Even before that meeting, said Garcia, he had become disillusioned with the purely theoretical nature of his religious studies. The law, he thought, would offer both intellectual stimulation and practical engagement in the commercial world, so he obtained a JD from the University of Michigan Law School. But the demands of life as a corporate lawyer thwarted the scholarly side of his temperament. “Not being able to choose what I wanted to think about, and think about it for as long as I wanted,” was deeply frustrating, said Garcia, forty-four.

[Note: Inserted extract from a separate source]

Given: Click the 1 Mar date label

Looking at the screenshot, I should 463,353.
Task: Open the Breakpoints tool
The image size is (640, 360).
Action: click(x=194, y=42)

He found a better balance between action and reflection in a teaching post at Florida State University College of Law. As a professor and consultant to governmental, international, and non-governmental organizations, and particularly as a Fulbright Fellow at the University of the Republic, in Montevideo, Uruguay, he began to develop the ideas about the interrelationships among international trade, political philosophy, and justice that informed his book, Trade, Inequality, and Justice: Toward a Liberal Theory of Just Trade (Transnational Publishers, 2003).
One of Garcia’s key concerns is the survival of small economies in the global trading system. On a consultancy trip to Barbados in 2002, he witnessed the human devastation caused by a World Trade Organization (WTO) decision removing tariff preferences from small-scale banana producers competing with multinational companies in the European export market. A result of that visit was his founding of the Law and Justice in the Americas Program as a vehicle for students to work with him on his periodic consultancy projects in Latin America and the Caribbean.

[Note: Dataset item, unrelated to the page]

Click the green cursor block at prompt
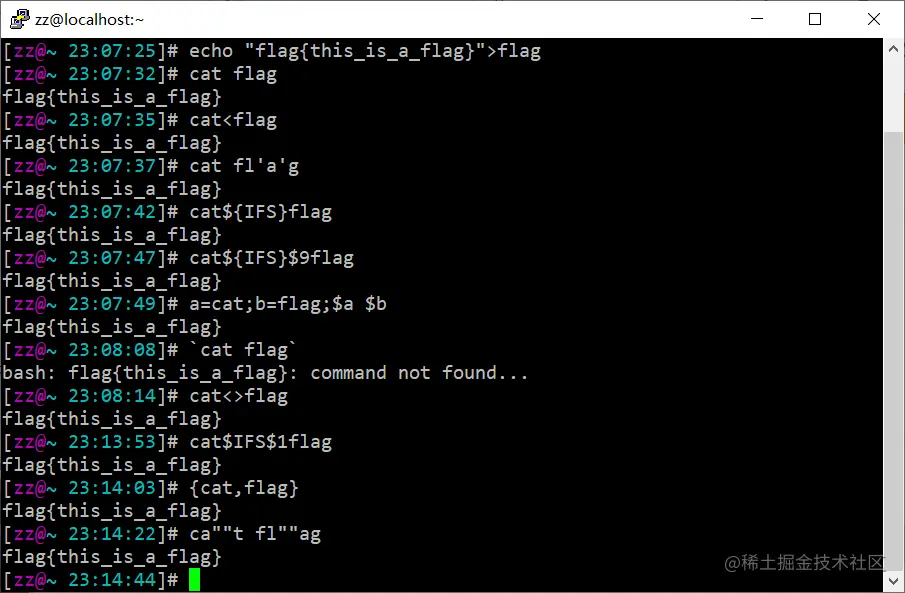905x593 pixels. tap(195, 579)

Many of his students, said Garcia, are “very energized by questions of social justice.” He channels that energy by linking the theoretical side of international trade law with the study of individual cases highlighting the impact of legal structures and principles on the daily lives of poor people in struggling economies.
Garcia works with the Nicaragua-based Center for Development in Central America (CDCA) to advise workers’ co-ops on developing new products and services and to study the impact of the 2005 Central American Free Trade Agreement (CAFTA) on small businesses.
Among Garcia’s CDCA clients is a workers’ co-op run by forty women, a garment assembly factory in one of the poorest slums of Managua. In 2005, the Port of
Atlanta detained a container load of their products, and the shoestring operation was in danger of losing a major US client. “Getting that container through customs represented the survival of the co-op,” said Garcia, whose negotiations with the Nicaraguan consulate and the customs authorities, with research support from law and justice students, helped salvage the shipment.
In September 2005, Garcia and his wife, Kim, a poet and adjunct professor at Boston College, were invited to act as advisors to a conference on trade, growth, and poverty reduction in Latin America organized by the US Conference of Catholic Bishops. Though Catholic, Garcia had never considered collaborating with the church, but now he is keen to develop more cooperative projects promoting economic justice in the global economy.
In addition to teaching, writing, and consulting, Garcia puts his energy into his family; he and Kim have a son, eighteen, and a daughter, fifteen, and his twin passions, movies and sailing. An admirer of film director Wes Anderson’s The Life Aquatic, Garcia admits that in his own boating adventures in Boston Harbor and off the North Shore, he’s more likely to run across natural gas tankers and cruise ships than mythical sharks. Which brings him back to thinking about international trade.